I know this is really picky but compromises can be made and I am most grateful if anybody knows of ways of doing this in Windows, if not then an external library is my second choice.
Thanks for any help or suggestions
They are all different formats. I believe if you download 7-Zip it has a DLL that you can use to handle those kinds of things.

Windows only understands ZIP (and a couple of other things that won't matter to you), so you'll want the vexternal library.

Good luck!
Would anyone have any ideas how I might go about creating my own type of zip style file?
As you've mentioned there are many different library formats. I can understand how I'd create my own file type but how would I create a file type which stores files rather than raw data.
A "file" is just a list of bytes. We'll call each file "data".

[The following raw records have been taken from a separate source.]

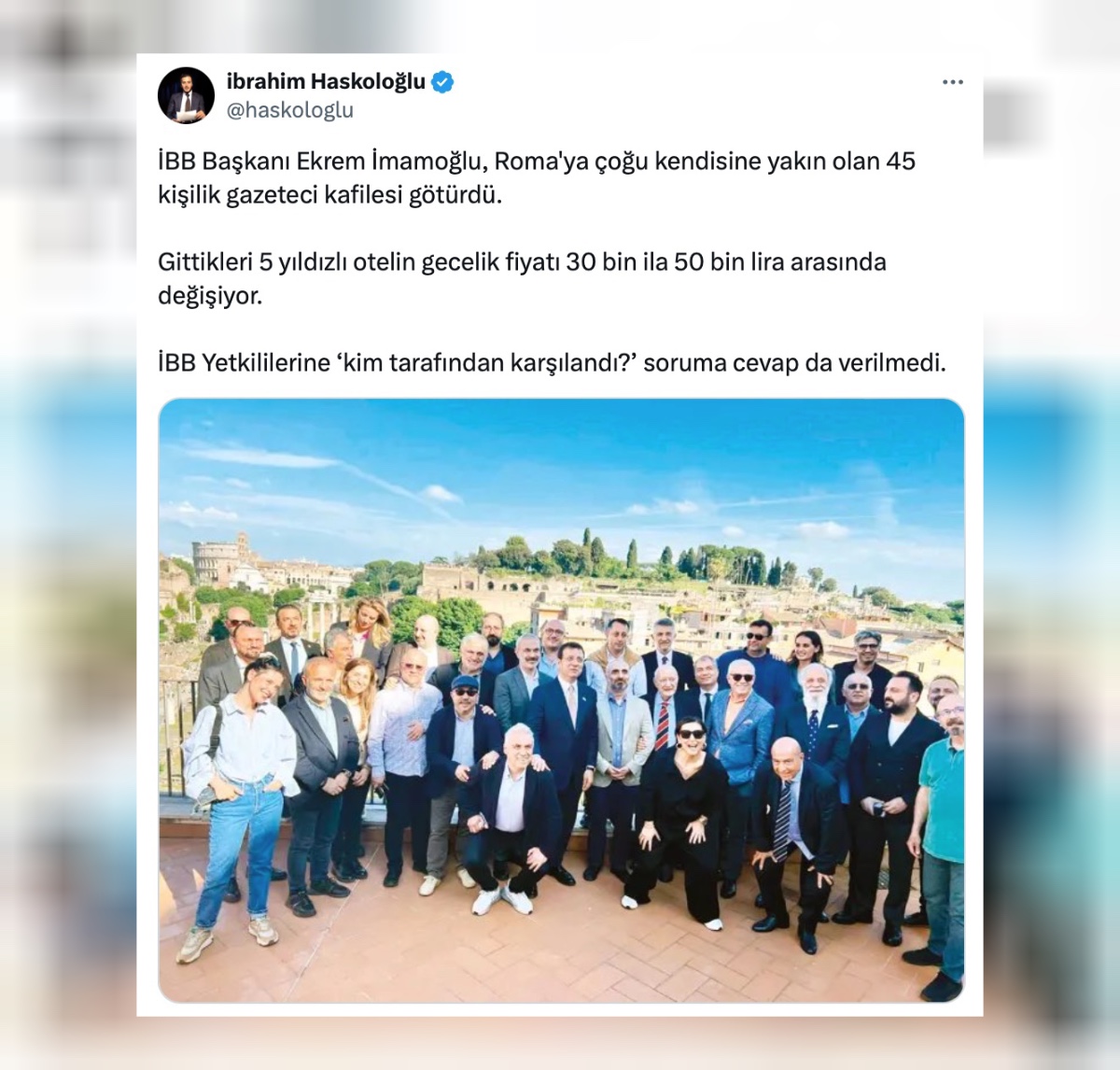Click the sentence with 'kim tarafından karşılandı?'
This screenshot has width=1120, height=1070.
click(552, 362)
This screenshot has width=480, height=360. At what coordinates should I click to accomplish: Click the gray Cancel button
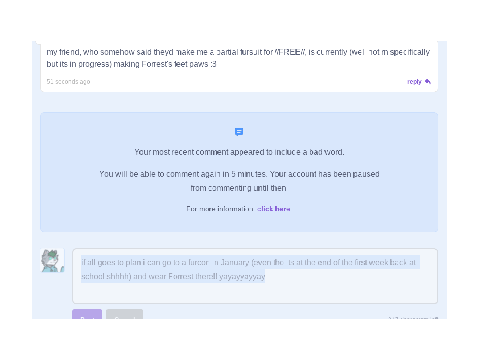click(x=124, y=314)
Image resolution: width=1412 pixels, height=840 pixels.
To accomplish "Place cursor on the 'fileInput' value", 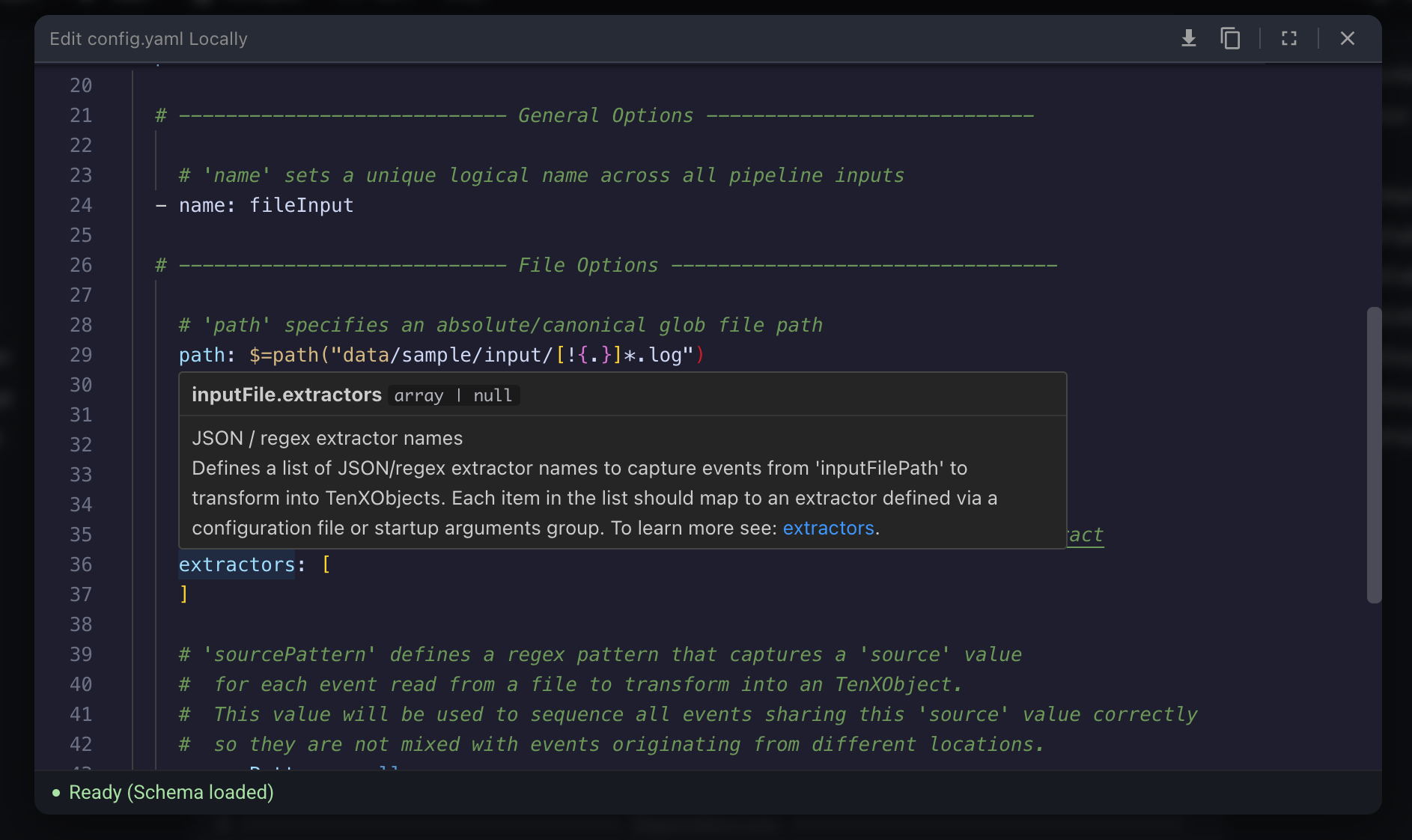I will pos(301,205).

Your archive file type needs only be very simple. First, you need a directory structure, where each entry is a record that
- names the data (a "filename")
- locates the beginning of the data in the archive file (this is an unsigned integer index to the first byte of data)
- gives the length of the data in bytes
- tells what kind of compression (including "none") used on the data
- optionally provides a checksum or some other method to validate the data has not been corrupted

Your file only need
- identify itself (usually the first few bytes will be a unique identification code)
- give the number of entries in the directory
- then the directory itself
- then each block of data

All archive file types are a variation on that. Zip, for example, keeps the directory structure at the end of the file.

The Unix utility program tar does essentially this - wraps a bunch of files up into a single file. It does not compress the data.

Things like Zip and 7z and whatever else you have in mind do compress the data they are storing.

Hope this helps.
Thanks a lot.
I had the idea that if I was to write my own that it would essentially be just one file in itself but it's the program associated with it that'll read the information stored in that one file in such a way that it displays in a GUI as a file system.
Out if interest, did you want/need to handle a number of different archive types, or do you just need to use one? If you just to choose and use one, then you could use the built-in support.

The Win32 functions Duoas refered to are part of the File Management API: LZInit, LZOpenFile, LZRead, etc.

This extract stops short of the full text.